SEC Delays Review of Kryptoin’s Bitcoin ETF Application

3 years ago 511

The US Securities and Exchange Commission has now postponed the review of three Bitcoin ETF applications.

The SEC sent out a notice detailing that it has delayed its decision-making regarding Kryptoin’s proposed Bitcoin ETF. The agency explained that it had extended the period in which it would make its decision for an additional 45 days.

The Commission finds that it is appropriate to designate a longer period within which to take action on the proposed rule change so that it has sufficient time to consider the proposed rule change and the comments received,” the notice elaborated.

Kryptoin had initially submitted its application for approval of a Bitcoin ETF in 2019, but the request has been dormant since. The Delaware-based company amended the initial request, which suggested that it would like to list under New York Stock Exchange to reflect that it seeks to be included in the Chicago Board Options Exchange.

This is not the first time the SEC is extending the decision making period of a proposed crypto ETF. Just last month, the SEC extended the 30th May deadline for decision making on WisdomTree’s proposed ETF for an additional 45 days so it would get adequate time to consider “the proposed rule change and the comments received.” VanEck had also made a similar bid for approval which also extended to this month.

Meanwhile, SEC Commissioners Hester Peirce and Elad Roisman yesterday expressed their concern about the SEC’s current operating model.
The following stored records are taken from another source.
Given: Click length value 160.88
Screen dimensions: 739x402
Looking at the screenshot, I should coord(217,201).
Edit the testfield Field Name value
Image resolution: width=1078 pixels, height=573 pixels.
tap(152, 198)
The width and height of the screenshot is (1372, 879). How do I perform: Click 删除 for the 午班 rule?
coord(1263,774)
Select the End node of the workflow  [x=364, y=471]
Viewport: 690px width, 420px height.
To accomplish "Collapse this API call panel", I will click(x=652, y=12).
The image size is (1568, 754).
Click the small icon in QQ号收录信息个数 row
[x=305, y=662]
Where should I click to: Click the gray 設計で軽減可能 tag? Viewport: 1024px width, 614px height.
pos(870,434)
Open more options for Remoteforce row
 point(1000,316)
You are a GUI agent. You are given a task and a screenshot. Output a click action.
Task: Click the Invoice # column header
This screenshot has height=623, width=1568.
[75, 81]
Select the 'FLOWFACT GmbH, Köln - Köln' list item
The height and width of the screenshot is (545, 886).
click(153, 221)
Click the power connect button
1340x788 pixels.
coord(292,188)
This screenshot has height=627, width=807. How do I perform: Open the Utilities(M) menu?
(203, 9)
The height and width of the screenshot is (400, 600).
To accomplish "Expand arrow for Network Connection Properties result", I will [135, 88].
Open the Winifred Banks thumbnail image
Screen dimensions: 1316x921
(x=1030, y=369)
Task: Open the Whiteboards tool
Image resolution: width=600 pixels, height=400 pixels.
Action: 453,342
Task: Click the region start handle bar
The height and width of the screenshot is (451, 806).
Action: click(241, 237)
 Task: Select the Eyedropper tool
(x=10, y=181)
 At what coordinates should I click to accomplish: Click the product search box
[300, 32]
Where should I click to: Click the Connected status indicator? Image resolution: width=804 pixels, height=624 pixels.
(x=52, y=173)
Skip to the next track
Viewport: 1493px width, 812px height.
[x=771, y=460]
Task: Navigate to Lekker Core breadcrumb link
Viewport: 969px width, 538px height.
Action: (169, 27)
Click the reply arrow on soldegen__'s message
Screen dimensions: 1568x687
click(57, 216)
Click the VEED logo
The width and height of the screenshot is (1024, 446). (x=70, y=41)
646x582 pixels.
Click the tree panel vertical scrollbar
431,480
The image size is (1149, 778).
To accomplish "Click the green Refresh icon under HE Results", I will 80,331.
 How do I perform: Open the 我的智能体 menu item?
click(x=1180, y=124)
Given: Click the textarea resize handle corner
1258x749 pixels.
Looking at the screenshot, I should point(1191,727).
The commissioners stated that they were worried about the SEC’s tendency to review older regulations rather than develop new rules to govern burgeoning sectors.

The pair warned that the Gensler-led SEC is looking likely to follow the old ways, contrary to Pierce’s initial thought that the Gensler era would usher in a productive period for crypto. Further, indicating their dissatisfaction with the planned review of rules, including proxy voting, the two commissioners have explained that the inclusion of such rules in the Gensler Agenda undermines the commission’s regulatory function.

The Agenda makes clear that the Chair’s recent directive to SEC staff to consider revisiting recent regulatory actions taken with respect to proxy voting advice businesses was not an isolated event, but just the opening salvo in an effort to reverse course on a series of recently completed rulemakings,” they observed.

The commissioners advised that the agency’s resources should instead be invested in making rules and regulations to govern digital assets and performing similar tasks.